My job as an M&A analyst was to create a discounted cash flow (DCF) model to value the business. Since real estate development takes time, the proceeds from the IPO had to be invested in real estate stocks in the meantime. These were to increase by 15% per year. This was the key model assumption that impacted the valuation. As an analyst, you don’t get paid to ask critical questions, but that seemed like an odd business model.
The IPO never happened. The global real estate market collapsed soon after, which, given such plans, was hardly surprising. But I learned how sensitive DCF models are to key assumptions, which are typically growth rates to forecast income and expenses as well as the cost of capital to discount future cash flows to the present.
Interest rates have a big influence on the valuations of these companies and the lower the discount rate, the higher the valuation should be.
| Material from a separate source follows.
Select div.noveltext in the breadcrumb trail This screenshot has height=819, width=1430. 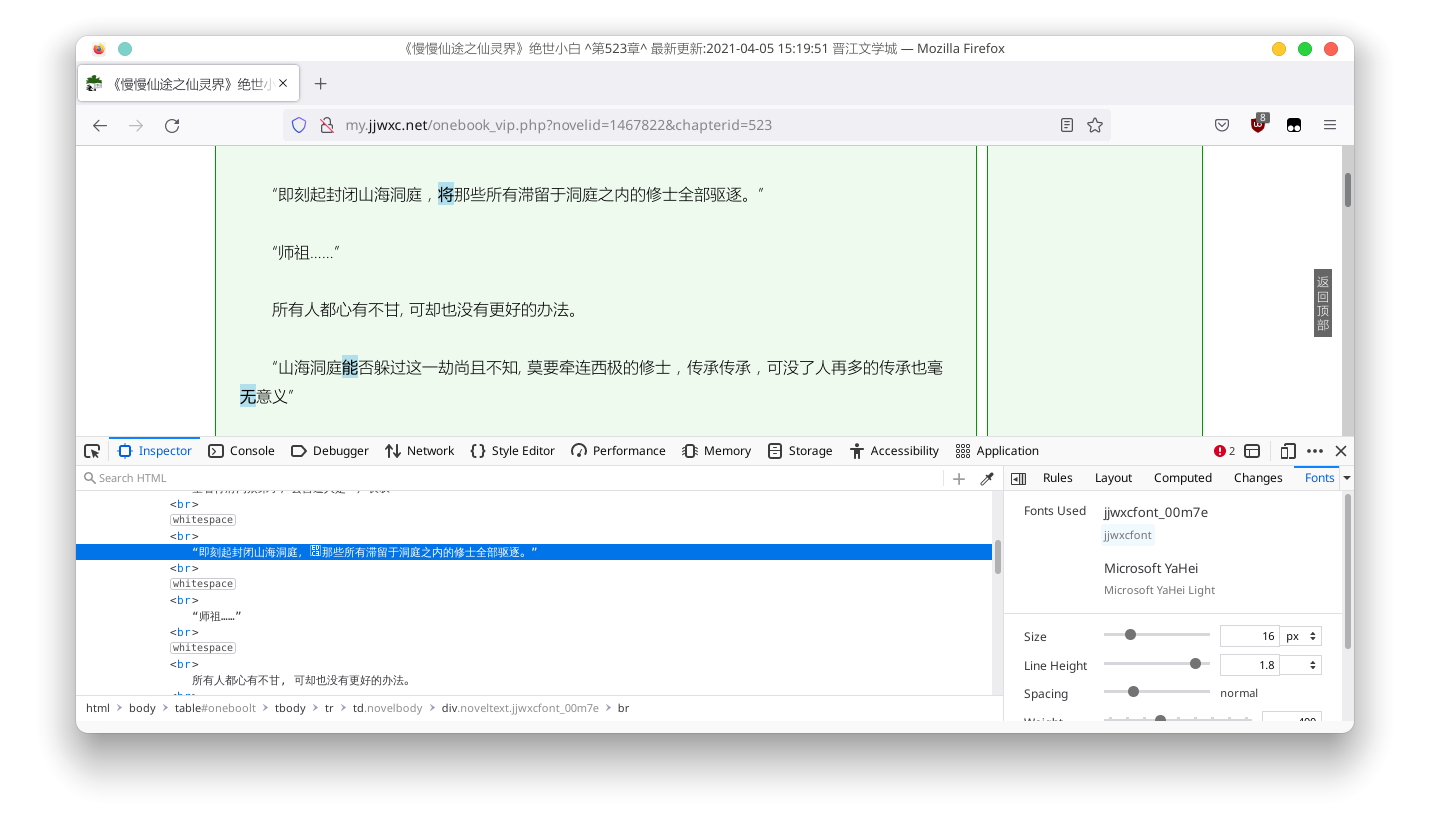(519, 708)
As interest rates have fallen around the world to historic lows, we should expect a new regime with record high equity multiples for equities in all markets.
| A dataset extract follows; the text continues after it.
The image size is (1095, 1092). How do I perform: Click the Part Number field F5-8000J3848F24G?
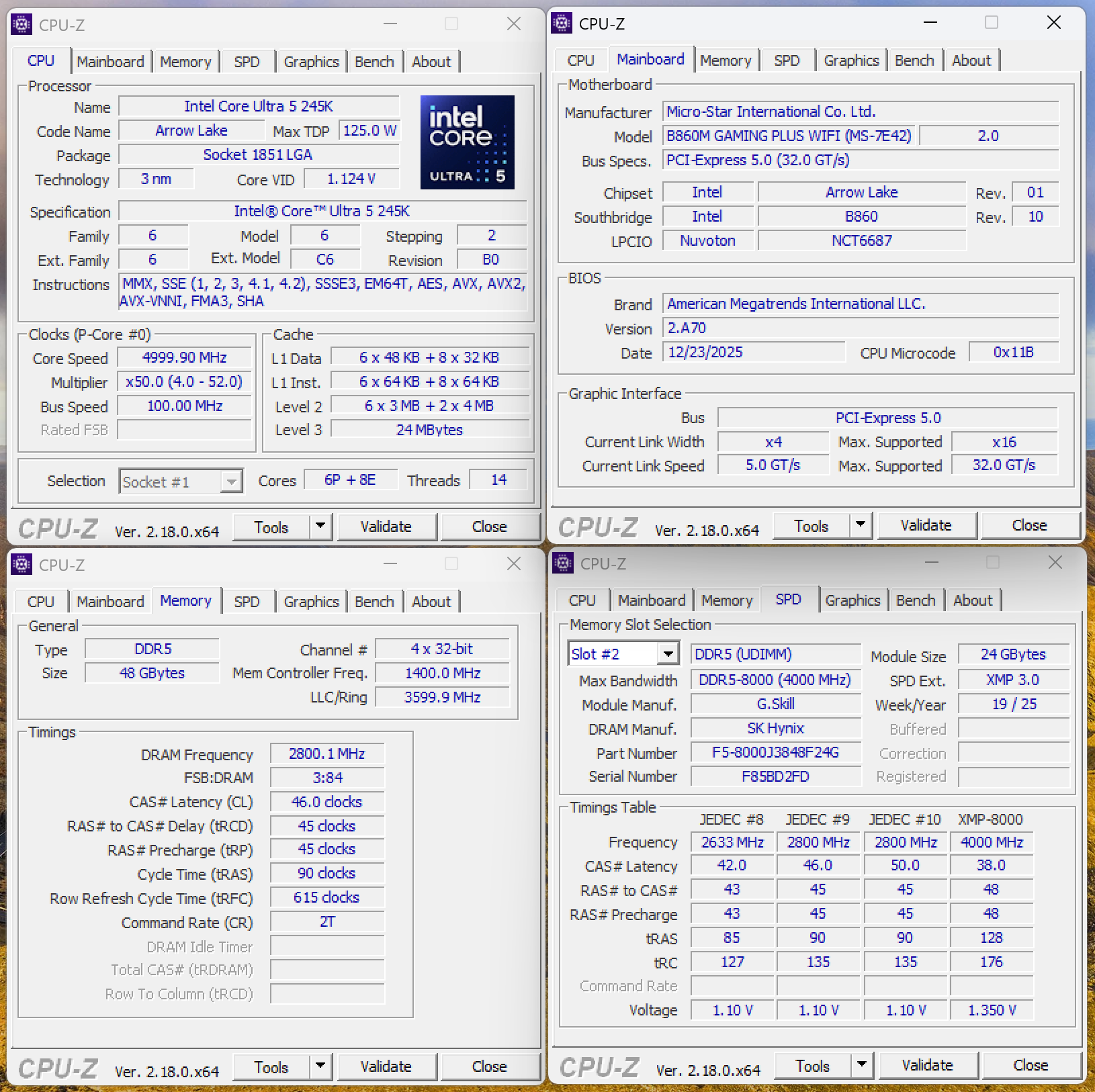coord(775,752)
Of course, relationships in finance are rarely linear and we have good datasets to test this theory.
Interest rates and P/E multiples in the US stock market
Interest rates moved in a relatively narrow range between 3% and 5% from 1900 to 1970, according to data from Robert J. Shiller. It was a turbulent period encompassing the Great Depression and both World Wars. When inflation accelerated in the 1970s, interest rates soared to 15% before beginning their long descent to almost zero today.
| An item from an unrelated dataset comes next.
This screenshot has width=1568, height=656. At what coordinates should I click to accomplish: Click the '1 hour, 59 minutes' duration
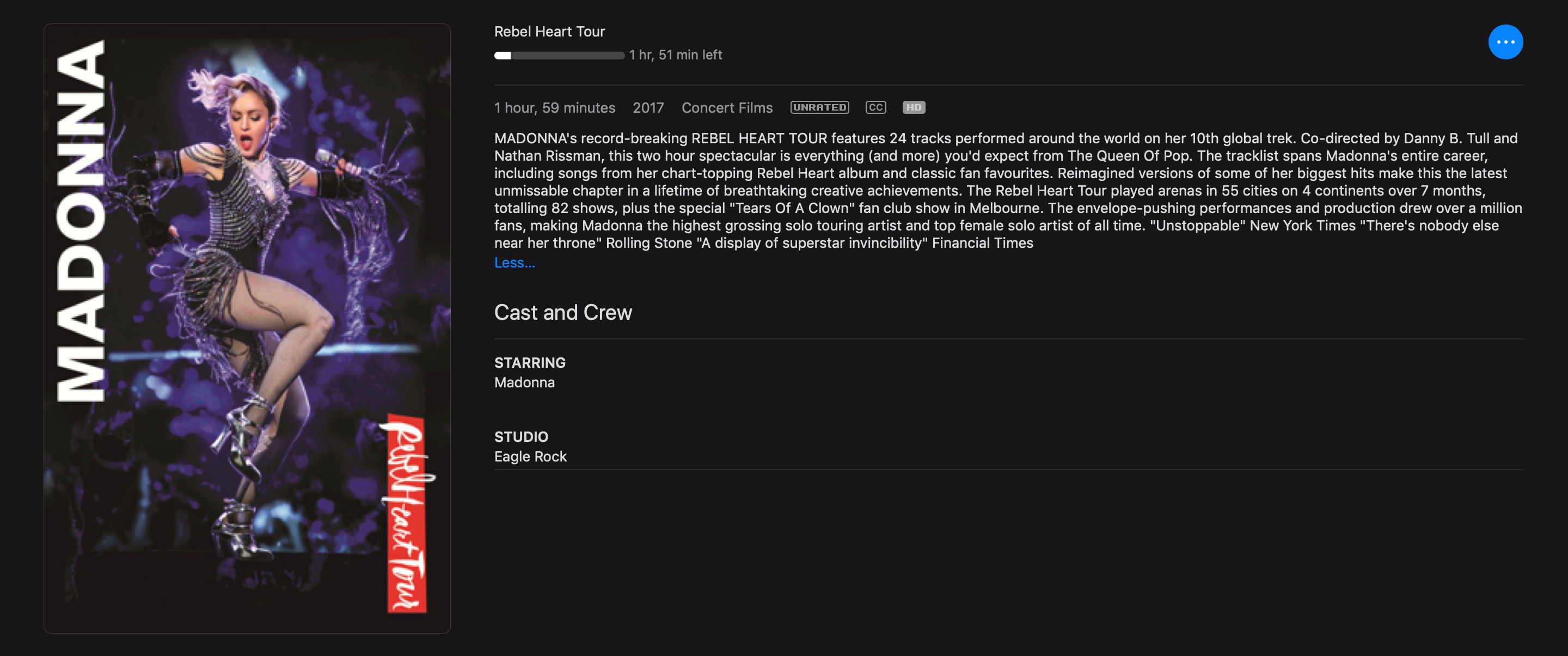(x=555, y=108)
In contrast, equity multiples, as measured by the cyclically-adjusted price-earnings multiple (CAPE), exhibited much shorter cycles of peaks and troughs. The following chart, however, implies that when interest rates peaked in 1980, equity multiples were very low. This may provide visual support for the theory that rising bond yields drive down corporate valuations.
Interest rates and P/E ratios in the US stock market
Yet frequent reading of charts often leads the mind to the wrong conclusions. We’re not as good at pattern recognition as we think. What if we calculated the average price-earnings ratios of US stocks for the period 1871 to 2020 and separated them into quartiles based on 10-year US Treasury yields?
The average P/E ratio was 15.8x and there were only minor differences in equity multiples between periods of high and low interest rates. There was certainly no linear relationship between low returns and high P/E ratios.
Interest rates and P/E ratios in the US stock market by quartiles, 1872–2020
Interest rates and equity multiples around the world
Although there is little evidence of correlation between the two measurements, the observation period of 150 years is quite long. In addition to the two World Wars and the Great Depression, this included the Cold War, the gold standard, and all sorts of financial and economic crises. Perhaps it bears little resemblance to today. The current period is an era of relative peace, with a globally connected economy and highly efficient capital markets carefully managed by central bankers.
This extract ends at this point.